Posted in Short Stories

Hemingway’s “The Killers”

“The Killers” could also be called “The Further Adventures of Nick Adams”.  As with Ernest Hemingway’s other Nick Adams stories, the reader gets the idea there is more to the story than just what happens in this one.  Since Hemingway wrote a number of stories revolving around Nick Adams, they would be right.  At least by me, it’s been difficult to put any of the stories together.  Perhaps that wasn’t the intention.

This story has Nick sitting at a lunch-counter when two apparent thugs walk in and sit down.  Problems ensue as the thugs, who I imagine looking like Joe Pesci (particularly the Joe Pesci in Good Fellas), make known their plan to kill one of the regular customers.  When this regular customer does not show up, they move on.

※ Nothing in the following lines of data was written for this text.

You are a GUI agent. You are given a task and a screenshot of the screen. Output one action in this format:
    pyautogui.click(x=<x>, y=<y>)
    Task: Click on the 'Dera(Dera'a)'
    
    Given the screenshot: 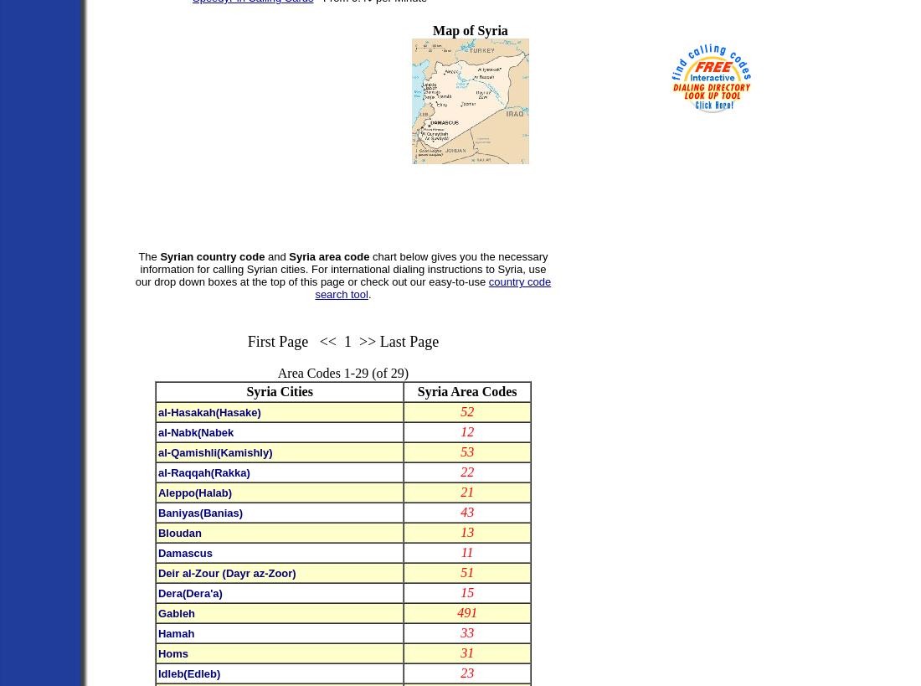 What is the action you would take?
    pyautogui.click(x=189, y=591)
    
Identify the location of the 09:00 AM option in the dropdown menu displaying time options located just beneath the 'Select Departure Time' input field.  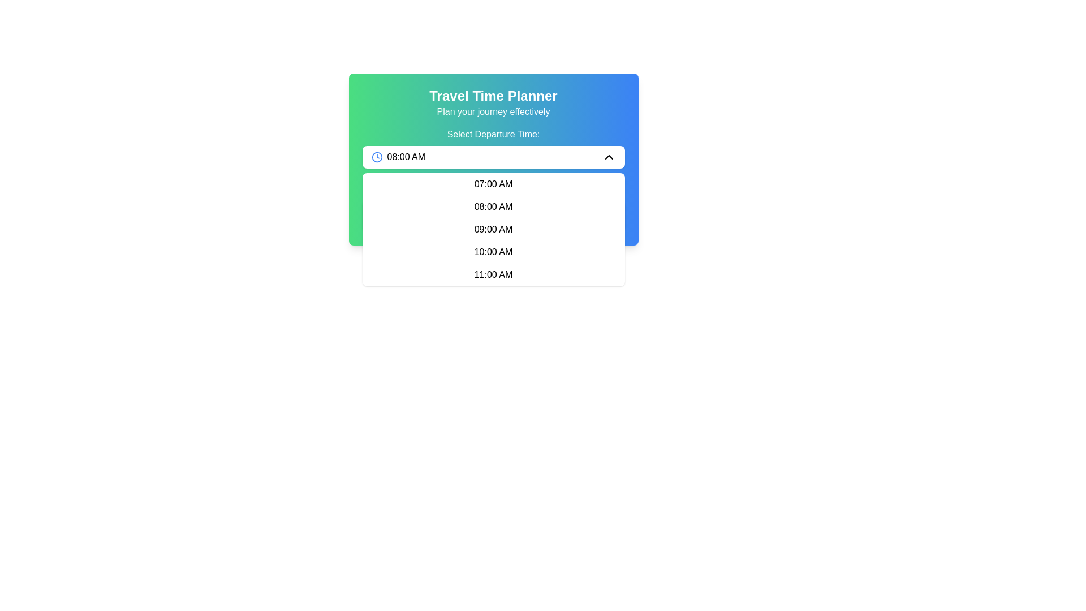
(493, 229).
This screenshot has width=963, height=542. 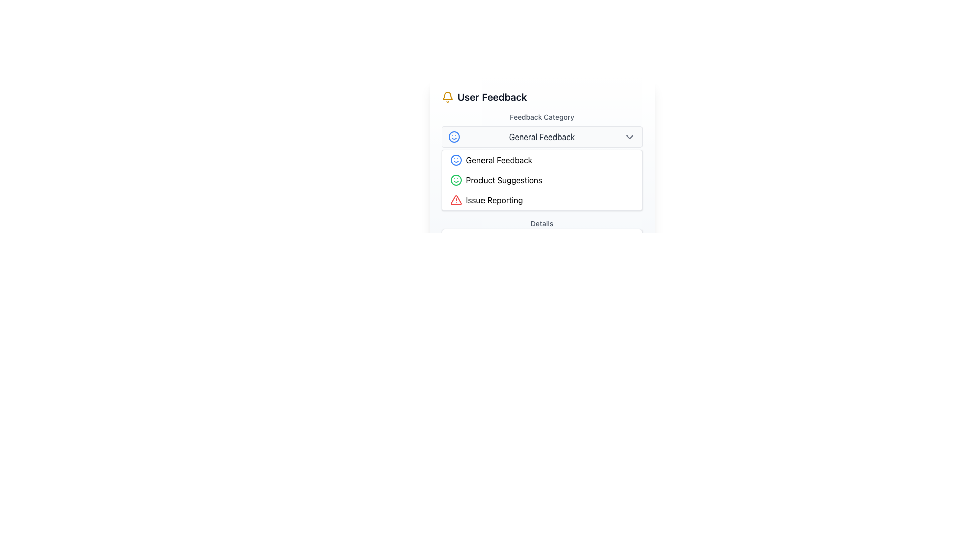 I want to click on the 'Issue Reporting' selectable list item, which features a red warning triangle icon followed by the text, so click(x=541, y=200).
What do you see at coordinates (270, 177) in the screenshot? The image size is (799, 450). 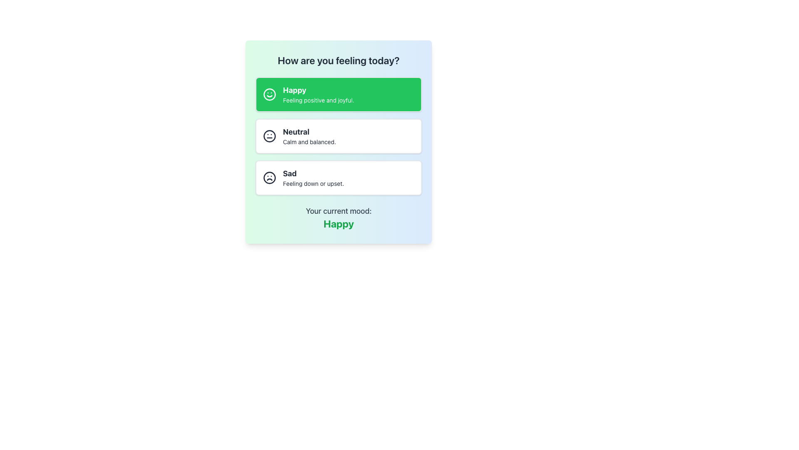 I see `the circular 'Sad' icon, which visually represents the mood option for sadness, located to the left of the word 'Sad' and below the 'Neutral' option` at bounding box center [270, 177].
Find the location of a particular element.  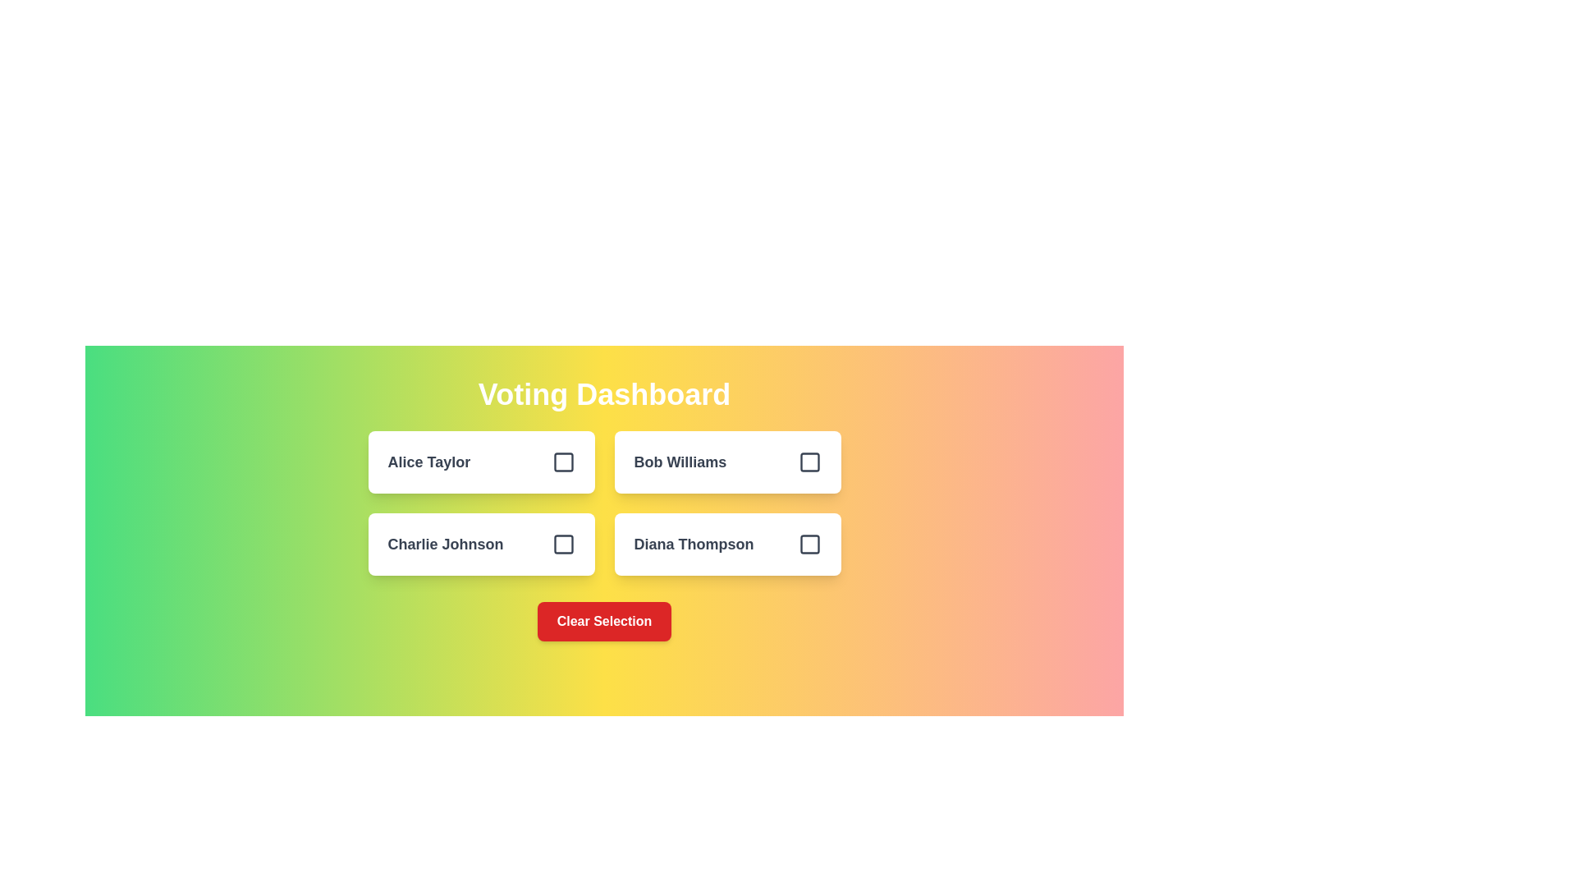

the candidate item Bob Williams to observe the hover effect is located at coordinates (727, 462).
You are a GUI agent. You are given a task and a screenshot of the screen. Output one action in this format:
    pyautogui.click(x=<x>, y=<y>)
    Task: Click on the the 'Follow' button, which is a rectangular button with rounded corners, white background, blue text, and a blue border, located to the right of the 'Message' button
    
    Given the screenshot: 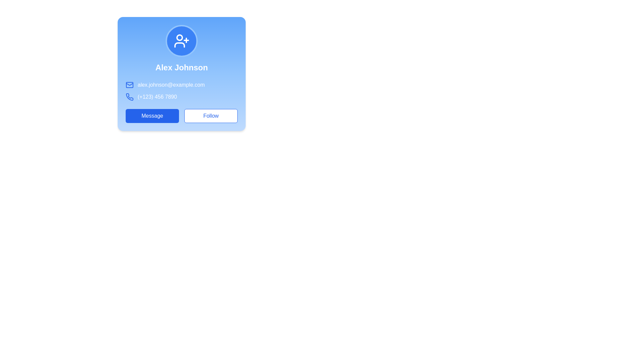 What is the action you would take?
    pyautogui.click(x=211, y=115)
    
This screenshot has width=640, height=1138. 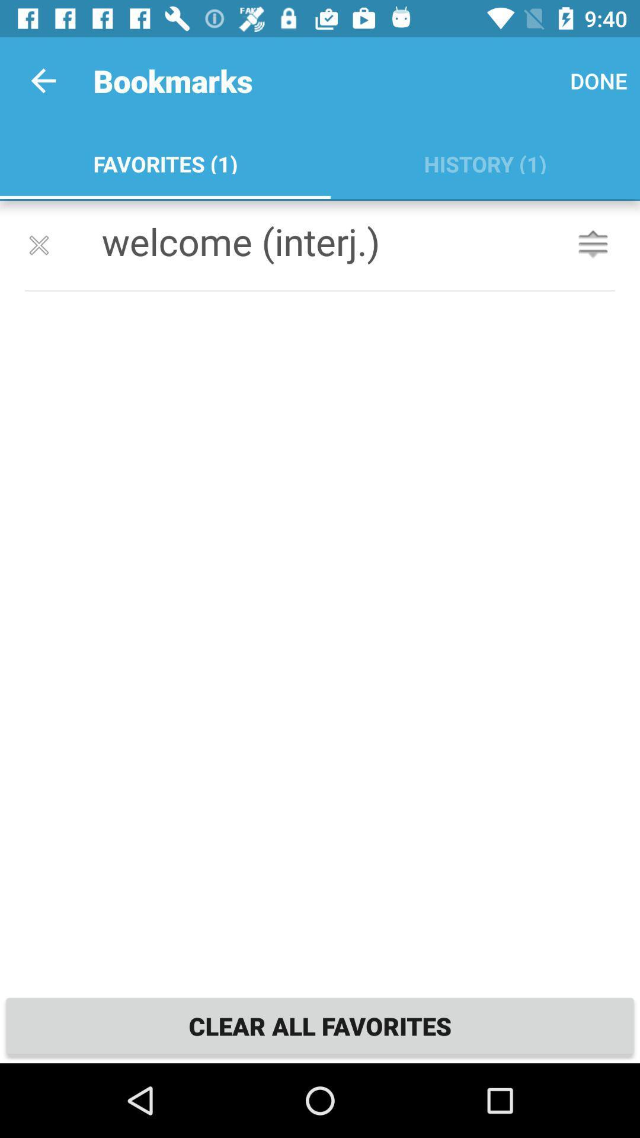 What do you see at coordinates (165, 161) in the screenshot?
I see `the item to the left of the history (1) icon` at bounding box center [165, 161].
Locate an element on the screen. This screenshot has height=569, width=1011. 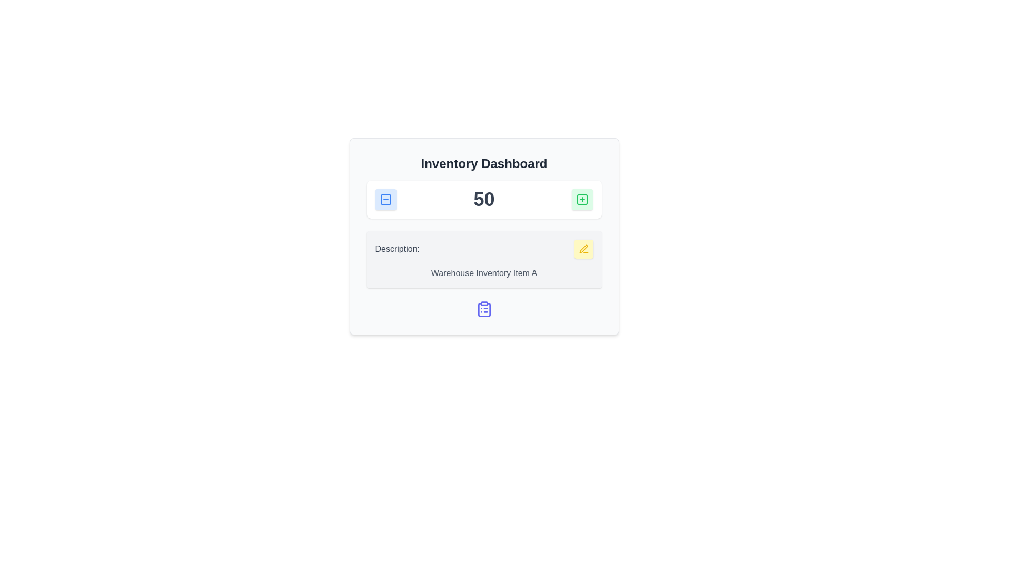
the blue square-shaped button with a minus sign, located to the left of the counter value '50' is located at coordinates (385, 199).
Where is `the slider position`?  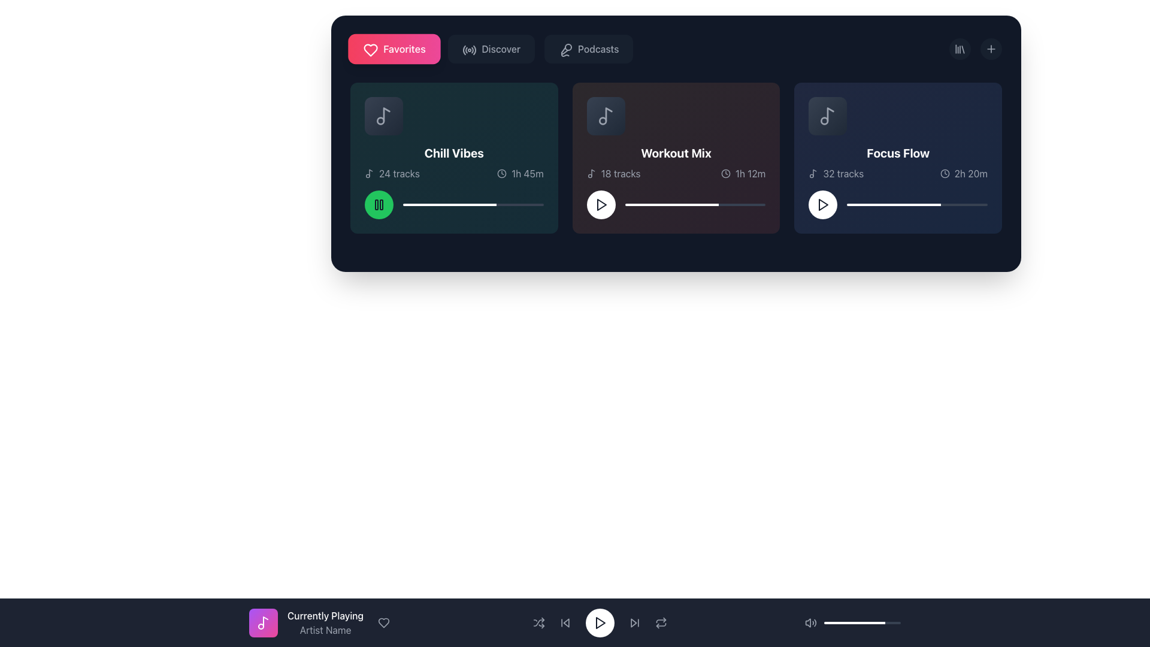
the slider position is located at coordinates (906, 204).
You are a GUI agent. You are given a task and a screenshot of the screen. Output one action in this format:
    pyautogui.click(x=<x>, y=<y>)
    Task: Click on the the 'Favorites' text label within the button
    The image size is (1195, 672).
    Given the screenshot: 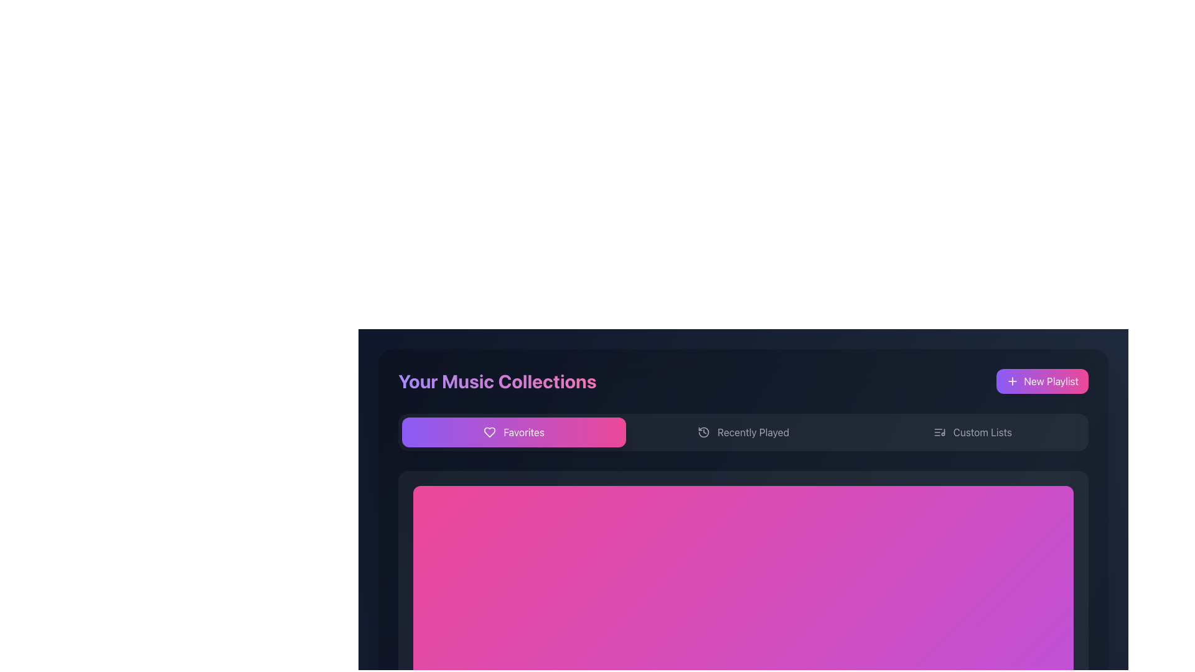 What is the action you would take?
    pyautogui.click(x=524, y=431)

Nick takes a walk over to the apartment of this regular customer, Ole Andreson.  A former boxer, Andreson’s life seems to have taken a turn for the worse.  The reader never gets to know the details of what “went down” between Anderson and the thugs.  Hemingway focuses on Andreson’s loss of dignity rather than what he specifically did to warrant the thugs to want to kill him.

The conversation at the lunch-counter has the tone of a black and white movie, maybe one starring Humphrey Bogart, but I’m not sure whom he would portray- George, the lunch-counter manager, perhaps?